More precisely, here is what I have in mind:

* For Bitcoin itself, an economically rational actor has little incentive to perform a 51% attack to steal Bitcoins (by double-spending, say) since undermining the integrity of the network would reduce/destroy the value of the very coins the attacker was seeking to steal.  Thus, the only actors one would expect to engage in a 51% attack would be those with a non-economic motive (governments, perhaps).  Perhaps another way of saying it is that the possessor of huge amounts of compute power has more to gain by participating in the system than by seeking to thwart it.

* However, if one now turns attention to colored coins, the incentives change.  These are coins with some connection to the "real world": possessing one might entitle the possessor to income from shares or title to a physical asset, etc, etc.  As such, the value of the assets represented by colored coins could be orders of magnitude greater than the value of the underlying Bitcoins themselves.   Therefore, an economically-rational attacker set on stealing real-world assets may no longer care about the value of Bitcoins (or a subsequent failure of the system) since their eyes are on a different goal.

* So... if there were ever a colored Bitcoin that was worth vastly more than the underlying Bitcoin that "carried" its color, why would an attacker not, say, acquire the colored coins for fiat, sell them to somebody else for fiat and then, once the fiat was safely received, mount a 51% attack to reverse the "sale"?   The end-result would be that the attacker had both the original fiat *and* a blockchain that recorded them as the owner of the asset.  If the (BTC) value of the double-spent Bitcoins was low (imagine 1 colored Satoshi that represents one million Apple Shares), one could imagine a scenario where the core Bitcoin network shrugged off the issue as an aberration and the attacker was now recorded as the rightful owner of a stolen asset.  Equally, one could imagine that this fatally undermines the Bitcoin system yet the attacker still potentially has title to the asset.

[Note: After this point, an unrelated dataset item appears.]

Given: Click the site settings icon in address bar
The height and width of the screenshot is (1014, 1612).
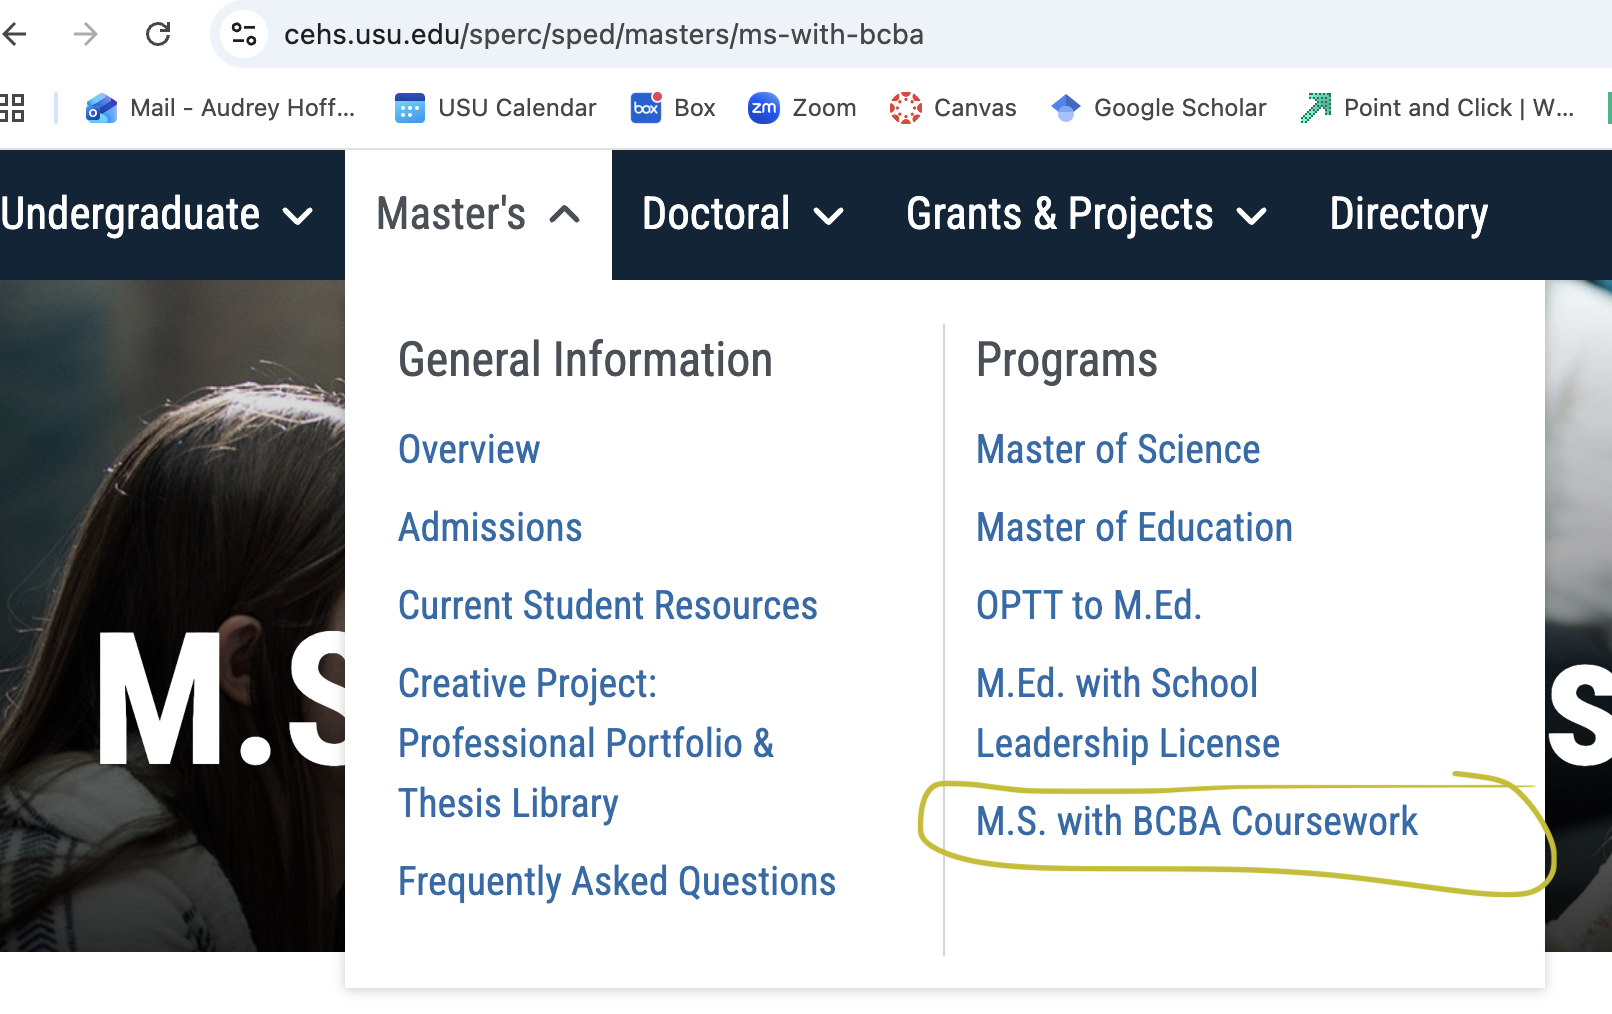Looking at the screenshot, I should [x=244, y=34].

* Of course, the 51% attack is just an example - the wider point I'm trying to make is that it is not immediately obvious that the economic incentives that help protect Bitcoin from various attacks are still effective in the presence of highly valuable colored coins.

Am I missing something?  Is this something that one would expect to be covered in the legal agreements that "link" a real-world asset to a particular set of colored coins? Something else?